Supplied records Block Start

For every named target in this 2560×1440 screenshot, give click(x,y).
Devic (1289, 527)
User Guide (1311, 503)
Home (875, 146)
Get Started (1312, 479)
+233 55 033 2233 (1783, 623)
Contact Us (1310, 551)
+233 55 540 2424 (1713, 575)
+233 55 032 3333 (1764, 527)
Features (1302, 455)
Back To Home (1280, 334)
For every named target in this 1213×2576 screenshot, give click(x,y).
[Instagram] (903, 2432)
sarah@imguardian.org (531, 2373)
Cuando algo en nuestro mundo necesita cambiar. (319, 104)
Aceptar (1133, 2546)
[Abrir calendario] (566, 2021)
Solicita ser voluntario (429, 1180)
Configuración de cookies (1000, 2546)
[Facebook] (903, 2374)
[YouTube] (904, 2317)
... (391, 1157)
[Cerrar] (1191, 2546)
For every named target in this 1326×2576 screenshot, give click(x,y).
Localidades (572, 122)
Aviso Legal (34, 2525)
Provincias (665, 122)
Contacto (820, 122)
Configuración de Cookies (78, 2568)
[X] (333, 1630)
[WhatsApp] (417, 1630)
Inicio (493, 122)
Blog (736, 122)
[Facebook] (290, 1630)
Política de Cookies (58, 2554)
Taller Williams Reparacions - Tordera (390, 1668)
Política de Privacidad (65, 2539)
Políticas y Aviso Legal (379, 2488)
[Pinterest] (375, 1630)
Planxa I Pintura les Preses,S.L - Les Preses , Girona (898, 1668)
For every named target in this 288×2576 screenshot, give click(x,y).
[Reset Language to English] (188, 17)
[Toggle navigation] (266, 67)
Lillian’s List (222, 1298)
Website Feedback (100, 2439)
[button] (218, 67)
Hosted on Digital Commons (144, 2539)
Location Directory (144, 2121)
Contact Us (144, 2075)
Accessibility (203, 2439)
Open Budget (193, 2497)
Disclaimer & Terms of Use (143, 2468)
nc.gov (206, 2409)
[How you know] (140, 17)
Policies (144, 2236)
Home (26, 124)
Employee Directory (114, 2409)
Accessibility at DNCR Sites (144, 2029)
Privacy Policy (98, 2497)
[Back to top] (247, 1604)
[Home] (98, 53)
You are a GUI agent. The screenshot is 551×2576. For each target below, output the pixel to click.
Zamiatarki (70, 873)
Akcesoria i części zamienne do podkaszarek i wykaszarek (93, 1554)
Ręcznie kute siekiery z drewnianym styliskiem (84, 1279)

Supplied records Block End

One inclusive range is required: first line of the data through the line containing "[Home] (98, 53)". Set it down exactly and output nothing else.

For every named target in this 2560×1440 screenshot, give click(x,y).
Devic (1289, 527)
User Guide (1311, 503)
Home (875, 146)
Get Started (1312, 479)
+233 55 033 2233 (1783, 623)
Contact Us (1310, 551)
+233 55 540 2424 (1713, 575)
+233 55 032 3333 (1764, 527)
Features (1302, 455)
Back To Home (1280, 334)
For every named target in this 1213×2576 screenshot, give click(x,y).
[Instagram] (903, 2432)
sarah@imguardian.org (531, 2373)
Cuando algo en nuestro mundo necesita cambiar. (319, 104)
Aceptar (1133, 2546)
[Abrir calendario] (566, 2021)
Solicita ser voluntario (429, 1180)
Configuración de cookies (1000, 2546)
[Facebook] (903, 2374)
[YouTube] (904, 2317)
... (391, 1157)
[Cerrar] (1191, 2546)
For every named target in this 1326×2576 screenshot, give click(x,y).
Localidades (572, 122)
Aviso Legal (34, 2525)
Provincias (665, 122)
Contacto (820, 122)
Configuración de Cookies (78, 2568)
[X] (333, 1630)
[WhatsApp] (417, 1630)
Inicio (493, 122)
Blog (736, 122)
[Facebook] (290, 1630)
Política de Cookies (58, 2554)
Taller Williams Reparacions - Tordera (390, 1668)
Política de Privacidad (65, 2539)
Políticas y Aviso Legal (379, 2488)
[Pinterest] (375, 1630)
Planxa I Pintura les Preses,S.L - Les Preses , Girona (898, 1668)
For every named target in this 288×2576 screenshot, give click(x,y).
[Reset Language to English] (188, 17)
[Toggle navigation] (266, 67)
Lillian’s List (222, 1298)
Website Feedback (100, 2439)
[button] (218, 67)
Hosted on Digital Commons (144, 2539)
Location Directory (144, 2121)
Contact Us (144, 2075)
Accessibility (203, 2439)
Open Budget (193, 2497)
Disclaimer & Terms of Use (143, 2468)
nc.gov (206, 2409)
[How you know] (140, 17)
Policies (144, 2236)
Home (26, 124)
Employee Directory (114, 2409)
Accessibility at DNCR Sites (144, 2029)
Privacy Policy (98, 2497)
[Back to top] (247, 1604)
[Home] (98, 53)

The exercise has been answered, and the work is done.